### SHORT EXERCISE 1
Express the records as a JSON list of strings, one string per line and blank lines omitted, starting with the first line of the records and going on through the line that contains "Open the memo".

### TEXT SHOWN
++++++++++++++++++++

Re: [PHP-DB] Re: CHAR field with charset UTF8 and COLLATION UNICODE_CI_AI or UTF8PHP is loading white spaces

2016-11-22 Thread Delmar Wichnieski

But VARCHAR fields work correctly. Problem only in CHAR.

And it should not be gambol, because
"Each UTF is reversible, thus every UTF supports lossless round tripping:
mapping from any Unicode coded character sequence S to a sequence of bytes
and back will produce S again."
Source
http://unicode.org/faq/utf_bom.html

2016-11-22 11:21 GMT-02:00 Lester Caine :

> On 22/11/16 12:58, Delmar Wichnieski wrote:
> > Since there was no answer here on the list, I was feeling alone and
> afraid
> > and wondering why no one else has this problem.
>
> Delmar I must apologise as I HAD posted a reply, but it did not actually
> go through ... list in bounce emails mode which I missed ...
>
> The simple answer is that strings in PHP are not UTF8 so the 'bug' you
> are listing is actually that we need to make sure that the single byte
> buffer for a string is long enough. To ensure UTF8 strings to be handled
> properly since PHP6 is not going to happen, we have to transfer the
> simple php strings to mbstring objects. UTF8 is a gambol in PHP if it is
> going to be transferred properly as a simple string variable and will
> give string length as bytes rather than characters ...
>
> --
> Lester Caine - G8HFL
> -
> Contact - http://lsces.co.uk/wiki/?page=contact
> L.S.Caine Electronic Services - http://lsces.co.uk
> EnquirySolve - http://enquirysolve.com/
> Model Engineers Digital Workshop - http://medw.co.uk
> Rainbow Digital Media - http://rainbowdigitalmedia.co.uk
>
> --
> PHP Database Mailing List (http://www.php.net/)
> To unsubscribe, visit: http://www.php.net/unsub.php
>
>

Re: [PHP-DB] Re: CHAR field with charset UTF8 and COLLATION UNICODE_CI_AI or UTF8PHP is loading white spaces

2016-11-22 Thread Lester Caine

On 22/11/16 12:58, Delmar Wichnieski wrote:
> Since there was no answer here on the list, I was feeling alone and afraid
> and wondering why no one else has this problem.

Delmar I must apologise as I HAD posted a reply, but it did not actually
go through ... list in bounce emails mode which I missed ...

The simple answer is that strings in PHP are not UTF8 so the 'bug' you
are listing is actually that we need to make sure that the single byte
buffer for a string is long enough. To ensure UTF8 strings to be handled
properly since PHP6 is not going to happen, we have to transfer the
simple php strings to mbstring objects. UTF8 is a gambol in PHP if it is
going to be transferred properly as a simple string variable and will
give string length as bytes rather than characters ...

-- 
Lester Caine - G8HFL
-
Contact - http://lsces.co.uk/wiki/?page=contact
L.S.Caine Electronic Services - http://lsces.co.uk
EnquirySolve - http://enquirysolve.com/
Model Engineers Digital Workshop - http://medw.co.uk
Rainbow Digital Media - http://rainbowdigitalmedia.co.uk

-- 
PHP Database Mailing List (http://www.php.net/)

++++++++++++++++++++

### SHORT EXERCISE 2
In the mailing list thread, which kind of field does Delmar Wichnieski say works correctly?

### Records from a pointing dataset
++++++++++++++++++++

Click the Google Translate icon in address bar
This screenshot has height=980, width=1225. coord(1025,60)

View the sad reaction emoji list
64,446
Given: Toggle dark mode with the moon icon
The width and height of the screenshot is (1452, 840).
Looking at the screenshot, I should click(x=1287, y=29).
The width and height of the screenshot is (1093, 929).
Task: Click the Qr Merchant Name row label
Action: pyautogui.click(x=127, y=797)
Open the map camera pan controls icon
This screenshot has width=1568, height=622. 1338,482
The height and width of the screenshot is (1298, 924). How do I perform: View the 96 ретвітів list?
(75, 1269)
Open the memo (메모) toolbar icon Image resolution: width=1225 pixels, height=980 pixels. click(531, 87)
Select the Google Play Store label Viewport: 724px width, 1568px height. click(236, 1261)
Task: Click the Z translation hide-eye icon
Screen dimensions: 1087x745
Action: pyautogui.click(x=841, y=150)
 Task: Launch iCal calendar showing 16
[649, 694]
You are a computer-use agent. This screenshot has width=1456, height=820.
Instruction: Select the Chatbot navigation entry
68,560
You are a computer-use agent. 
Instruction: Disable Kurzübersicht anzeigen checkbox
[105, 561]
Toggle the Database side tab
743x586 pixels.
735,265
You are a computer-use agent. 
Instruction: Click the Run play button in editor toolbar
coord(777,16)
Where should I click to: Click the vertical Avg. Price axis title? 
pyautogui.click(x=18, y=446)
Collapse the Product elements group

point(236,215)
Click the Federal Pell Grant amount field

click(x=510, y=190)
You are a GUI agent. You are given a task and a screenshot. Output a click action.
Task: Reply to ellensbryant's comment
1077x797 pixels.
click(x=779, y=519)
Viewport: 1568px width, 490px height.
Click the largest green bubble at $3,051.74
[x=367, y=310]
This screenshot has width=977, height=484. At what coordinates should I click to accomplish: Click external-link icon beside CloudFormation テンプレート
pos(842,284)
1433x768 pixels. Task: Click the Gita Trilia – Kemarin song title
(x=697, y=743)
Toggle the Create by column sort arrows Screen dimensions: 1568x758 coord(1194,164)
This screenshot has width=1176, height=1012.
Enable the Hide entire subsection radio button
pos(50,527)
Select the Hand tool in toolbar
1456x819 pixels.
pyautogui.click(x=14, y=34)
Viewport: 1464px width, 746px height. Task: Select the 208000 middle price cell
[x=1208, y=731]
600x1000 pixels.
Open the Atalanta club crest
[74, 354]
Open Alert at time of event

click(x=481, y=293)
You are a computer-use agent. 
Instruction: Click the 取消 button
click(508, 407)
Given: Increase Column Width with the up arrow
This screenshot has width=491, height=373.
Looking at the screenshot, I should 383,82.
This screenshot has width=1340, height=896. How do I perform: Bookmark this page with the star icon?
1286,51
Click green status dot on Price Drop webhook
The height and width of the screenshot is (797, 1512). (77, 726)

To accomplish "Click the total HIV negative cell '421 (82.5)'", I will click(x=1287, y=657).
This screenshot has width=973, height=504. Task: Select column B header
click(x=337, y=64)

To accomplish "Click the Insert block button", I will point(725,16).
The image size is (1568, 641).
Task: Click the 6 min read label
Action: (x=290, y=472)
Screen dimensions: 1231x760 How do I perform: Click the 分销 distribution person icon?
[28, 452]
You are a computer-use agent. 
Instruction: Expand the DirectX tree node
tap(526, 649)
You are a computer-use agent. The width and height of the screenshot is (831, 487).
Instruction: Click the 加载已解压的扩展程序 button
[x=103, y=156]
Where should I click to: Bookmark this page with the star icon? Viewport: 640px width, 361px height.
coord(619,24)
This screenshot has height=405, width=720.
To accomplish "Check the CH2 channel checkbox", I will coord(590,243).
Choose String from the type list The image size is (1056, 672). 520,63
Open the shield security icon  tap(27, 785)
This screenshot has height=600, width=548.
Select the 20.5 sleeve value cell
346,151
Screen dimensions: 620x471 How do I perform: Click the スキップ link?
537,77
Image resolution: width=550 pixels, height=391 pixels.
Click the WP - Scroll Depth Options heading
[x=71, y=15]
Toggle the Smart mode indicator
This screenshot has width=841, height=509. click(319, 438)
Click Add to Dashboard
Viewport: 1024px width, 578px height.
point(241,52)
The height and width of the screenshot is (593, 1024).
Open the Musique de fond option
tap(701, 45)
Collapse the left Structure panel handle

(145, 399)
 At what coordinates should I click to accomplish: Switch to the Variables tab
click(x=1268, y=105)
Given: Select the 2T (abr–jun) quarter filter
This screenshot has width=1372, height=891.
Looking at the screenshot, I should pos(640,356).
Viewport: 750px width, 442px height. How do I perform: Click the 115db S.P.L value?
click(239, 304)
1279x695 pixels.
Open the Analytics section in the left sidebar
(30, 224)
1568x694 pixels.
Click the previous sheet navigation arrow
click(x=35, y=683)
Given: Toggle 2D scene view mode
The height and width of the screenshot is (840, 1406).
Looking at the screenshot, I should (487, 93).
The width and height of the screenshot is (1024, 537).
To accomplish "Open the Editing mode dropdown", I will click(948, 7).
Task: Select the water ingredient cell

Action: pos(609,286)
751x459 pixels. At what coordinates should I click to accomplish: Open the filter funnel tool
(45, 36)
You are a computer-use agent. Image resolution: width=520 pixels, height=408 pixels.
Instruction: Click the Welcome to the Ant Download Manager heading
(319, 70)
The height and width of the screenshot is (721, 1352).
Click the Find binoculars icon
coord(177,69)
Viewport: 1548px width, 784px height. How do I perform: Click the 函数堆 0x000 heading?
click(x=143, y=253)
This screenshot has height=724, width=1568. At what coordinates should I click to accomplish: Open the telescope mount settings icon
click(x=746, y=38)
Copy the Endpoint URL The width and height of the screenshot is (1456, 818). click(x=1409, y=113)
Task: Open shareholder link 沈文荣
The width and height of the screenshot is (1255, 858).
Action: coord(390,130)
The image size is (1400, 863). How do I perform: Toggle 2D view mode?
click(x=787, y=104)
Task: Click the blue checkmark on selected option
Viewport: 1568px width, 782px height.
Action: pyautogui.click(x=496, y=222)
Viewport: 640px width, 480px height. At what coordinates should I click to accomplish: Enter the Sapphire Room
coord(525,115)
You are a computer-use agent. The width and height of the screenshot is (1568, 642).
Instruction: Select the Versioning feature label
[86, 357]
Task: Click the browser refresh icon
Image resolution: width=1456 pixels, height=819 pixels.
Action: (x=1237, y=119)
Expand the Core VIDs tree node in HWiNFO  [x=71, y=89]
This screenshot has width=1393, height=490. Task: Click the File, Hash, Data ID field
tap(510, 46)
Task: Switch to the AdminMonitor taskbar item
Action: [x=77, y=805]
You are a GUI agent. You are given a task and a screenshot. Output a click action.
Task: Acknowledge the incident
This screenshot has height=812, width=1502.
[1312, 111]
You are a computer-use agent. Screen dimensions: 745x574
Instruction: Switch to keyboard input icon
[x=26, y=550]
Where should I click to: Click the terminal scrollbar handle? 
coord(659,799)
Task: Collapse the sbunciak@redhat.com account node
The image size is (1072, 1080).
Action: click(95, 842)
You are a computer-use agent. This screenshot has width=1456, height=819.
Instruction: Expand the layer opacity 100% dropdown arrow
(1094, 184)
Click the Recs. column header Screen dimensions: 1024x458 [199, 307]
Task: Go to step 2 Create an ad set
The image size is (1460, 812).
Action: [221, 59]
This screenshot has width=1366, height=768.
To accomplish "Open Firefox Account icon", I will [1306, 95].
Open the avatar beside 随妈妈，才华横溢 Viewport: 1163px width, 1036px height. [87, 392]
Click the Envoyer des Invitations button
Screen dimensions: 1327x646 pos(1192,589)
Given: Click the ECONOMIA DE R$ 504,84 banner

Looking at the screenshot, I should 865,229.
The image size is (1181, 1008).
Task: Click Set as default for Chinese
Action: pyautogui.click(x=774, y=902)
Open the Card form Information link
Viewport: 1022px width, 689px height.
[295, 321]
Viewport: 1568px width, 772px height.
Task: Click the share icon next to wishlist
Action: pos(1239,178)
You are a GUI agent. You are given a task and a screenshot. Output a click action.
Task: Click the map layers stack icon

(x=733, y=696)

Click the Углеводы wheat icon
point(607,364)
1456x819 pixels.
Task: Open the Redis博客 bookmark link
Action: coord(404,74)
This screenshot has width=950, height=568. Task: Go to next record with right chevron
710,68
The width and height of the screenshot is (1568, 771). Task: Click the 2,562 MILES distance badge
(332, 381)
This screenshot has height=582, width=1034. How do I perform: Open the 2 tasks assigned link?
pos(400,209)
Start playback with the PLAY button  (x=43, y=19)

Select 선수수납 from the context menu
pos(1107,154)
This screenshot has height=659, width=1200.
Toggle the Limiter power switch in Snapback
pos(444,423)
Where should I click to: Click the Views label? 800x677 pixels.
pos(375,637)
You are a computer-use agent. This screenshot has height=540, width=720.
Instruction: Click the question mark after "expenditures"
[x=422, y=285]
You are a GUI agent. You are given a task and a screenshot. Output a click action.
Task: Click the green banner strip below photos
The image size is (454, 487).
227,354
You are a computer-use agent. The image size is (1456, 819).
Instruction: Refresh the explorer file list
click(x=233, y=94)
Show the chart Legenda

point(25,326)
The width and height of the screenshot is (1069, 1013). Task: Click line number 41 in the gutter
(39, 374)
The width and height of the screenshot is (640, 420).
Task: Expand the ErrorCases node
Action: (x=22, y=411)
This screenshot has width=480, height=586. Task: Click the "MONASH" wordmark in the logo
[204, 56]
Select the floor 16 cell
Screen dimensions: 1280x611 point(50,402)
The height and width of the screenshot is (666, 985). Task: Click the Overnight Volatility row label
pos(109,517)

++++++++++++++++++++

### CORRECT ANSWER 1
[
  "Click the Google Translate icon in address bar",
  "This screenshot has height=980, width=1225. coord(1025,60)",
  "View the sad reaction emoji list",
  "64,446",
  "Given: Toggle dark mode with the moon icon",
  "The width and height of the screenshot is (1452, 840).",
  "Looking at the screenshot, I should click(x=1287, y=29).",
  "The width and height of the screenshot is (1093, 929).",
  "Task: Click the Qr Merchant Name row label",
  "Action: pyautogui.click(x=127, y=797)",
  "Open the map camera pan controls icon",
  "This screenshot has width=1568, height=622. 1338,482",
  "The height and width of the screenshot is (1298, 924). How do I perform: View the 96 ретвітів list?",
  "(75, 1269)",
  "Open the memo (메모) toolbar icon Image resolution: width=1225 pixels, height=980 pixels. click(531, 87)"
]

### CORRECT ANSWER 2
VARCHAR fields.